━━ EXTRACT PROVIDED

SG: Did you take any pride in being considered such a threat to America?
AG: No. It was a dismay that they were so mean-spirited and lacking in humor and enthusiasm in old American values. What would they do with Walt Whitman? What would they do with Thoreau if they were going to do that with us? They were out of sync with basic American values--Emerson, Thoreau and all that. I thought they were sort of un-American.
Kerouac was all-American if anything. Neal Cassady was an all American kid, foot warts and all. But it really was Americana and Americanist, something in an older literary tradition that runs through Whitman and William Carlos Williams and Sherwood Anderson. There was that old Americanist tradition of recognition of the land and the people and the gawky awkward beauty of the individual eccentric citizen. Or as Kerouac said, "the old-time honesty of gamblers and straw hats." His 1959 [Playboy, June] article on "The Origins of the Beat Generation," that's his statement on what he intended, a kind of yea-saying Americana which was interpreted as some kind of negative complaining by the middle class who were themselves complaining. So yes, we were, or I was quite aware of the [cultural] impact. But so was Kerouac in "Origins of the Beat Generation" and in The Dharma Bums. He predicts a generation of long-haired kids with rucksacks. He predicts and asks for it.
SG: So as you watched this younger, boomer generation in the 1960s, what was your response?
AG: I thought that the spiritual liberation aspect and the artistic purity was being somewhat degraded by the Marxist, SDS, Weatherman strain of politicalization on the basis of rising up angry. Anger was not the answer....

━━━━
━━ RECORDED INFORMATION

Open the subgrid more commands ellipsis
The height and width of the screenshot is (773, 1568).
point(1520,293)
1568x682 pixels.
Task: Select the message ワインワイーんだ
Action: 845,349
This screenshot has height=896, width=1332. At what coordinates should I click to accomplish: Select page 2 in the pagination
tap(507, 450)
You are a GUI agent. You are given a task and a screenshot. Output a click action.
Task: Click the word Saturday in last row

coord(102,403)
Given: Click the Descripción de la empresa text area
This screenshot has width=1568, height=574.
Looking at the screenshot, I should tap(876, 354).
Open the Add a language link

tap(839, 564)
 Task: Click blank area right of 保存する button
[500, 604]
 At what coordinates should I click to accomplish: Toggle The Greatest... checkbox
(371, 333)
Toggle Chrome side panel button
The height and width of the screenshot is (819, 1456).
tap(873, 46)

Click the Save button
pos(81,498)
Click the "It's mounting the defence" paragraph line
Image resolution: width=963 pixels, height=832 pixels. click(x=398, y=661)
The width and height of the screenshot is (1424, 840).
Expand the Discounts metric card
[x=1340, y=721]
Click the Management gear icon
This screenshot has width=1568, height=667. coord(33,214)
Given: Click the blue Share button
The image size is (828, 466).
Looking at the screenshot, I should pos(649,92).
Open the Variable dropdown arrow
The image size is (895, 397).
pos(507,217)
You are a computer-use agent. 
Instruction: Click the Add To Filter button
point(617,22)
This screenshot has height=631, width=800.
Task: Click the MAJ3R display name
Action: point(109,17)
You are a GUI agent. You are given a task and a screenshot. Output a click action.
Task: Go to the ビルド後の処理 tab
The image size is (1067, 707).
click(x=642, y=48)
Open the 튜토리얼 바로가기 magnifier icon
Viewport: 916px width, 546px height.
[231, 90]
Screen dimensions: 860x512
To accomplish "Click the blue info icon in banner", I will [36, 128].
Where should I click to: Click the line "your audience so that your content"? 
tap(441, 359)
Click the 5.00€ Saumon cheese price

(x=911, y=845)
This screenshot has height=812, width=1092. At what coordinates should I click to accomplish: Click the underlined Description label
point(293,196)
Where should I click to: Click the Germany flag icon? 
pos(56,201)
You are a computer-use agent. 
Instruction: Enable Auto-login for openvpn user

━━━━

■ TASK INSTRUCTIONS
According to the interview excerpt, what kind of generation does Kerouac predict in "Origins of the Beat Generation" and The Dharma Bums? The records come from a separate source, unrelated to the interview excerpt.

■ SOLUTION FOR THIS PROBLEM
A generation of long-haired kids with rucksacks.